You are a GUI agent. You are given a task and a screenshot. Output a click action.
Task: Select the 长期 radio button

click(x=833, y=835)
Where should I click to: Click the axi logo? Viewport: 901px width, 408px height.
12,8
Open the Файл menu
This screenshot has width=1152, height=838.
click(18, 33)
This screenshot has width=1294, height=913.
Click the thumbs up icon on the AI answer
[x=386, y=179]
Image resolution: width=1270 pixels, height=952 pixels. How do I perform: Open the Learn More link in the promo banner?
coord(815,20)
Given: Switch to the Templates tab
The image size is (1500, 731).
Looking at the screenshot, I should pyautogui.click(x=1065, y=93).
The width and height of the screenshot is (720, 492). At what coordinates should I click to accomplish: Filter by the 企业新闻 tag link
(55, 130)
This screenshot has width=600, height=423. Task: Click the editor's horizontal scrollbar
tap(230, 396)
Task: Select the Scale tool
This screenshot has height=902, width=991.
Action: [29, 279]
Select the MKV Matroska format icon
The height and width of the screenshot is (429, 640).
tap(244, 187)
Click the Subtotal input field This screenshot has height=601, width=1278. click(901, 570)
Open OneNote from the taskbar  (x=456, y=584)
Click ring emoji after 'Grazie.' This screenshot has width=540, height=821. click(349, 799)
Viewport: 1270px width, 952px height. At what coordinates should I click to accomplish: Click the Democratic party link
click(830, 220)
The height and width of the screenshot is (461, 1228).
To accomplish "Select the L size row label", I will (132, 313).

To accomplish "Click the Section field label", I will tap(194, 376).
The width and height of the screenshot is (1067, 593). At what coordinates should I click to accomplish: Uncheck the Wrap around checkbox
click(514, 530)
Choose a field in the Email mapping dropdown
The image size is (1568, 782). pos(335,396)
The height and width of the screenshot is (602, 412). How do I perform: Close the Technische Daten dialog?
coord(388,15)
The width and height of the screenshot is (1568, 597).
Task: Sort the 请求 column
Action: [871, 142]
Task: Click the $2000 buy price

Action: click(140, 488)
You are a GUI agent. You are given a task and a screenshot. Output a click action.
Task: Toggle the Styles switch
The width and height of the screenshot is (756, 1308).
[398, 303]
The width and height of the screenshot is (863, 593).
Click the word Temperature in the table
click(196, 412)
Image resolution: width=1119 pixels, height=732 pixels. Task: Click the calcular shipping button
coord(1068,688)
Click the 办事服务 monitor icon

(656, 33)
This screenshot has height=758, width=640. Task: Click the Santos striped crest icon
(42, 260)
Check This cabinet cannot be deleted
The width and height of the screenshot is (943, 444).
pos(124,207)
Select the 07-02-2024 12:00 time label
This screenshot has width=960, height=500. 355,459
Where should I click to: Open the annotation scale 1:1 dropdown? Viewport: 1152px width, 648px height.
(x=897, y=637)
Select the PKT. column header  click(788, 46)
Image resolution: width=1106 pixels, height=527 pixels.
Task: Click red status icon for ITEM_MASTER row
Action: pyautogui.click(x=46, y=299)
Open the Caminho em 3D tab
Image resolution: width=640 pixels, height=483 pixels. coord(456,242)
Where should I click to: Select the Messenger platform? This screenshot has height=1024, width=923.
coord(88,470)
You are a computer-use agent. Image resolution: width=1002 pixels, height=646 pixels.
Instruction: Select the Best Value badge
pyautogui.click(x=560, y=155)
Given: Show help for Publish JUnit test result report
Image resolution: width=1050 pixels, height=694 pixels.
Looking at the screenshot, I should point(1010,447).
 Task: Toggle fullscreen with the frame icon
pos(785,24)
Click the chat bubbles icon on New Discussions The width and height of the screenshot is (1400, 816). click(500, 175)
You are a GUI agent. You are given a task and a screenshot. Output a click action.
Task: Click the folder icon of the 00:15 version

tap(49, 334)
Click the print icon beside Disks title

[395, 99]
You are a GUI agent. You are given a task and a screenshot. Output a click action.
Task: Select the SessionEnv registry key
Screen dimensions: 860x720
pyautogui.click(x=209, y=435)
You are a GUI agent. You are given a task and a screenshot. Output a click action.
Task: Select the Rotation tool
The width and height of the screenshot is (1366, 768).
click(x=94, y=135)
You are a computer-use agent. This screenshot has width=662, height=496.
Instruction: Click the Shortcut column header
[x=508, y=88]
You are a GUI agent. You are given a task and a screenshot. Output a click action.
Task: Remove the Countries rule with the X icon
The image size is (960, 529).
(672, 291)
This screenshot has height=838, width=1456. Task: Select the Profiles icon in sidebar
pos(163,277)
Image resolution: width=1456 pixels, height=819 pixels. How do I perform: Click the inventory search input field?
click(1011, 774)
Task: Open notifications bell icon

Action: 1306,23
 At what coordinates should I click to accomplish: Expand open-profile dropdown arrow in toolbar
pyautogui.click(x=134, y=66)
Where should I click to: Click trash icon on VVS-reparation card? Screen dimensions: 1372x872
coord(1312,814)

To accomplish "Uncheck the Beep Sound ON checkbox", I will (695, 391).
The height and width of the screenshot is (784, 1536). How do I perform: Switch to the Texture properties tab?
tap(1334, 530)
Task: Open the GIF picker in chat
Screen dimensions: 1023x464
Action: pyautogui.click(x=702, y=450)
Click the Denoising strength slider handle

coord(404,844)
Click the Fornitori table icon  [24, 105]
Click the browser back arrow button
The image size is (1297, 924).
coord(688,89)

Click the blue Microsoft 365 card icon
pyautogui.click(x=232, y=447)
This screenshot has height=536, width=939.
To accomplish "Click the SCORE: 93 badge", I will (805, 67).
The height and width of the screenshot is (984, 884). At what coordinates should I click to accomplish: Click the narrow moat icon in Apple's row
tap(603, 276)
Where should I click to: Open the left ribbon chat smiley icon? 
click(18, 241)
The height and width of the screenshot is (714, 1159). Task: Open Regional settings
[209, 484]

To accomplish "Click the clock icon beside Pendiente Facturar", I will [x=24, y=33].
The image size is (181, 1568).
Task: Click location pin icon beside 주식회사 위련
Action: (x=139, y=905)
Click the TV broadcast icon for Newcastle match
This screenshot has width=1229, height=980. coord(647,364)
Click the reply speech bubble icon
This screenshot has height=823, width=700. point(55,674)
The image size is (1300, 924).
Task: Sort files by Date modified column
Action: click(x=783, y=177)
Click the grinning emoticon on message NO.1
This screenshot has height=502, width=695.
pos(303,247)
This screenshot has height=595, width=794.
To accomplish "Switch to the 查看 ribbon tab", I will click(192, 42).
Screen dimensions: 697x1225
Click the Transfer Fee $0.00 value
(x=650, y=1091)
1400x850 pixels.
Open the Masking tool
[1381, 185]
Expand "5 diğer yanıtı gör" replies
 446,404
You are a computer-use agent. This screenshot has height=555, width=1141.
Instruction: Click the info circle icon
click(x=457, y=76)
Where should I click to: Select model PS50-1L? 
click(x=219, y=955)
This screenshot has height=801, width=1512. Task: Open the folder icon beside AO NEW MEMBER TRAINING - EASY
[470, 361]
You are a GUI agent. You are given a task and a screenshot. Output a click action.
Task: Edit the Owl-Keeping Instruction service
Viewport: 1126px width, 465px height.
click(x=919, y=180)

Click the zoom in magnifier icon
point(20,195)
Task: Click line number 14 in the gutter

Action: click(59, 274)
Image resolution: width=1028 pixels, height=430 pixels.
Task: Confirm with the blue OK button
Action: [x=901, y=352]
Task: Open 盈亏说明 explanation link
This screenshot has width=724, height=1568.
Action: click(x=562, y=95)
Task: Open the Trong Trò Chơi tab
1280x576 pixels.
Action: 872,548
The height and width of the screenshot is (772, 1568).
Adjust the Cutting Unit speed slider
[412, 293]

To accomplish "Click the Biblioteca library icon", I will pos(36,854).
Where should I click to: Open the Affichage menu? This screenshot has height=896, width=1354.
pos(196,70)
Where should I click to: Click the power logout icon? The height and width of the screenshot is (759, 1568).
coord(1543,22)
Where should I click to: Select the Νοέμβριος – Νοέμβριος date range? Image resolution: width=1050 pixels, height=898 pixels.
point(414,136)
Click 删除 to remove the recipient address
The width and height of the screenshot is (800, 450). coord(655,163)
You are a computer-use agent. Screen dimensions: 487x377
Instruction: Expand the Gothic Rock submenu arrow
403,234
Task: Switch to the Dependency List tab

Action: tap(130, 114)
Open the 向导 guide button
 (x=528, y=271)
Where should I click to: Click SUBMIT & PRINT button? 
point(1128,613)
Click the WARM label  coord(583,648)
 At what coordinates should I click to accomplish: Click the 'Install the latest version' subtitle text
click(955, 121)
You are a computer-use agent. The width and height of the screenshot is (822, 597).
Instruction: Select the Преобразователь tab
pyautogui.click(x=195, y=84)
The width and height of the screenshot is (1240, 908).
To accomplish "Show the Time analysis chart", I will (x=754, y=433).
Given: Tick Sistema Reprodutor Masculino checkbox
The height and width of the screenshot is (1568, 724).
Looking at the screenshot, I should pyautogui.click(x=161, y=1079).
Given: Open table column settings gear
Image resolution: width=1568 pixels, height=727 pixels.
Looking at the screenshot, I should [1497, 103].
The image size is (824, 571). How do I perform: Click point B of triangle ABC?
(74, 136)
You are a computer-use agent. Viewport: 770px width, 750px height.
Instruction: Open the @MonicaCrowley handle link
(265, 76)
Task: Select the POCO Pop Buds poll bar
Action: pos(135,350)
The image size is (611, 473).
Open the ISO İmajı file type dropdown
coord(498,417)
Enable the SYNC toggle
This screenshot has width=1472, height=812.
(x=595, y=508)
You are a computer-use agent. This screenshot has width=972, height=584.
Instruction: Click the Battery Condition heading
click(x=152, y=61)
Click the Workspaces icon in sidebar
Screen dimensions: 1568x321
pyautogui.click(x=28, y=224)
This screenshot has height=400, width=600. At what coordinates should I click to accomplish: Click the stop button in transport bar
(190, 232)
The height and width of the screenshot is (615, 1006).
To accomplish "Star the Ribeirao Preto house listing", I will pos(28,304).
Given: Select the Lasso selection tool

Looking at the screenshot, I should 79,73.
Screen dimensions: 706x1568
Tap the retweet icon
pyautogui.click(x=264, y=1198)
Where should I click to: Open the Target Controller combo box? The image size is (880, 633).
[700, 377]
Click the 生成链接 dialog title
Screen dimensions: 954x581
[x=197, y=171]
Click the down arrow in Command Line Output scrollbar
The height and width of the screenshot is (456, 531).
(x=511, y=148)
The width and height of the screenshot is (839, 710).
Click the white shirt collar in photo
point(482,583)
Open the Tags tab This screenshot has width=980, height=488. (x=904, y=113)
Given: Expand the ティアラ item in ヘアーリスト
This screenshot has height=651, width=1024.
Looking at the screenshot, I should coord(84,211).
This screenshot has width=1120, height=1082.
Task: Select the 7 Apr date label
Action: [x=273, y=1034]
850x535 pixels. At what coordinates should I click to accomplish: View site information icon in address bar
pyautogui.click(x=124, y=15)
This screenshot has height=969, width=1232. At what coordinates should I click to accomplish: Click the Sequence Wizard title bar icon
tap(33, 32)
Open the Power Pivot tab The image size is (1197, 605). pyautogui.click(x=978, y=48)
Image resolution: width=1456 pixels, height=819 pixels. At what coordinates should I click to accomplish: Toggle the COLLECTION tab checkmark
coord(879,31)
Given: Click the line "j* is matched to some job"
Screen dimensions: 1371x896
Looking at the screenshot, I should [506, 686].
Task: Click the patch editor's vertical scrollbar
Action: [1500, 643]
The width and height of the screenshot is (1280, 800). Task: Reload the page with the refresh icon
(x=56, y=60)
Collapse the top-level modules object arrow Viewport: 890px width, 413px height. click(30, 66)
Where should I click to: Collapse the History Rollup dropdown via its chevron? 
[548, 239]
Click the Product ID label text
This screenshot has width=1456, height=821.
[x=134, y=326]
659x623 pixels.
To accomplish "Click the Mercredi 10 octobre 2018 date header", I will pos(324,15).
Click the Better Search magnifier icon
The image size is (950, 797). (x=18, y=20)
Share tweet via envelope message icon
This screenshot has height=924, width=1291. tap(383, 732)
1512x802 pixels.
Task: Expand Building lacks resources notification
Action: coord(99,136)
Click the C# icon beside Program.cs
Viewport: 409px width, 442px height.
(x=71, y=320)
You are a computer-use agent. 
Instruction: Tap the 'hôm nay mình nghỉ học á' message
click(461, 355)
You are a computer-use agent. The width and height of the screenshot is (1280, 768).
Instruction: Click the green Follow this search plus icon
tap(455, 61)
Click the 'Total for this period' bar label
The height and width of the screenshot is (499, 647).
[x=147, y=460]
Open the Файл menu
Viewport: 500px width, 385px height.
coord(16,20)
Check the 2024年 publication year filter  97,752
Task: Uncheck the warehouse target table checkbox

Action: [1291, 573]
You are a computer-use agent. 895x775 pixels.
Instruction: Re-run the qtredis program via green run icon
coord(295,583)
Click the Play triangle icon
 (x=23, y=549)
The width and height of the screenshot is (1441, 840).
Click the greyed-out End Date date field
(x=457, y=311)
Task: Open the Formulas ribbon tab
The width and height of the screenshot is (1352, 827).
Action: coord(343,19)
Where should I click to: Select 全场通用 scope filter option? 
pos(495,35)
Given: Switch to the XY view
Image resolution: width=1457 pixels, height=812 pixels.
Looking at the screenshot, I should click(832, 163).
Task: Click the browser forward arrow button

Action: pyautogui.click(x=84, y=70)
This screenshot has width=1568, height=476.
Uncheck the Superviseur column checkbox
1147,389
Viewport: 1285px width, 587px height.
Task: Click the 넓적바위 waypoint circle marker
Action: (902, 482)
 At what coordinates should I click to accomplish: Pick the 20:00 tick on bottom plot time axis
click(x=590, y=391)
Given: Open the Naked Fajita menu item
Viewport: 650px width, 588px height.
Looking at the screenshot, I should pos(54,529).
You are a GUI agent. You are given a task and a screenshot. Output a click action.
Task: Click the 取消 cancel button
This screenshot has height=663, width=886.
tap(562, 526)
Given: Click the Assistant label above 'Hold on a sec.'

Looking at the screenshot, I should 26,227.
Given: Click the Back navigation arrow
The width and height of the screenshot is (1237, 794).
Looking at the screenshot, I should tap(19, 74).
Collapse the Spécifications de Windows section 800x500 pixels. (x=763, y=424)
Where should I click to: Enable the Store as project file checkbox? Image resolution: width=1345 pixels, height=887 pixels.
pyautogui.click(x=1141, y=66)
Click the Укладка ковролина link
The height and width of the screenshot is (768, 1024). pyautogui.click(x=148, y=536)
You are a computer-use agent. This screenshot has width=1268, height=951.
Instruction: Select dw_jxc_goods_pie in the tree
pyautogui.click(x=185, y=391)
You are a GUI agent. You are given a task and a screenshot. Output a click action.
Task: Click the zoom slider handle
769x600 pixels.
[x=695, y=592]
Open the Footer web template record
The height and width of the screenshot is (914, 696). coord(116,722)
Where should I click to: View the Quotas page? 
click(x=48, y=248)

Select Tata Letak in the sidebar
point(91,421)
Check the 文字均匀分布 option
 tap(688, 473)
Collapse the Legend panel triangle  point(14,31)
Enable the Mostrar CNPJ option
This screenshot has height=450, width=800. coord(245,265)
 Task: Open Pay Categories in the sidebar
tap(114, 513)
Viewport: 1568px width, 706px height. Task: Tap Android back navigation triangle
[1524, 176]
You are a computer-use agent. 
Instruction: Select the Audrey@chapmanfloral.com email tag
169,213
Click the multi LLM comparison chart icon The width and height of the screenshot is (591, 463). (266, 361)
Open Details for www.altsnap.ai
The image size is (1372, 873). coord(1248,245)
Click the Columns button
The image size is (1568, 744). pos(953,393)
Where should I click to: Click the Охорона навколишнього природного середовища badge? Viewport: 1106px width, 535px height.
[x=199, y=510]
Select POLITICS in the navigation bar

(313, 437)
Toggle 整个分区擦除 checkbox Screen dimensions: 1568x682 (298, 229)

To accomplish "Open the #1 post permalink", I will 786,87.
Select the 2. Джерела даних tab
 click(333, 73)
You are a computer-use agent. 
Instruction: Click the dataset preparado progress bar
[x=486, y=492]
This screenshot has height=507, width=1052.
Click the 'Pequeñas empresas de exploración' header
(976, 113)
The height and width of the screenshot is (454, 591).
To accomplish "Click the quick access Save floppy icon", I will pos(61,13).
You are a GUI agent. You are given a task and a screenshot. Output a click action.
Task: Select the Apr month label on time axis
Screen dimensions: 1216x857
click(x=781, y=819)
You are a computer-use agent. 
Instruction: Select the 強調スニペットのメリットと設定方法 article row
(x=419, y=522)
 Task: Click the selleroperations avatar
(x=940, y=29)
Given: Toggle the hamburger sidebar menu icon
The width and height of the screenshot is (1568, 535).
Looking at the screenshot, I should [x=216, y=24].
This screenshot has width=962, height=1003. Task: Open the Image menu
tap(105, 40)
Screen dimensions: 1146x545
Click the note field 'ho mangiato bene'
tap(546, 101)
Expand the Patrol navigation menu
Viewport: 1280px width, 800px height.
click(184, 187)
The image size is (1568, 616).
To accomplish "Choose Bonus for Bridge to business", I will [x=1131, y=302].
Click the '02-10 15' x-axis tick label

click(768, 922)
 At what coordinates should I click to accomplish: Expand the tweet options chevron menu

### Problem to work on
Using the entries above, output exactly the lines between the line holding "Given: Switch to the Templates tab" and the line holding "Open OneNote from", end lines included, and nothing more.

### Finished exercise
Given: Switch to the Templates tab
The image size is (1500, 731).
Looking at the screenshot, I should pyautogui.click(x=1065, y=93).
The width and height of the screenshot is (720, 492). At what coordinates should I click to accomplish: Filter by the 企业新闻 tag link
(55, 130)
This screenshot has width=600, height=423. Task: Click the editor's horizontal scrollbar
tap(230, 396)
Task: Select the Scale tool
This screenshot has height=902, width=991.
Action: [29, 279]
Select the MKV Matroska format icon
The height and width of the screenshot is (429, 640).
tap(244, 187)
Click the Subtotal input field This screenshot has height=601, width=1278. click(901, 570)
Open OneNote from the taskbar  (x=456, y=584)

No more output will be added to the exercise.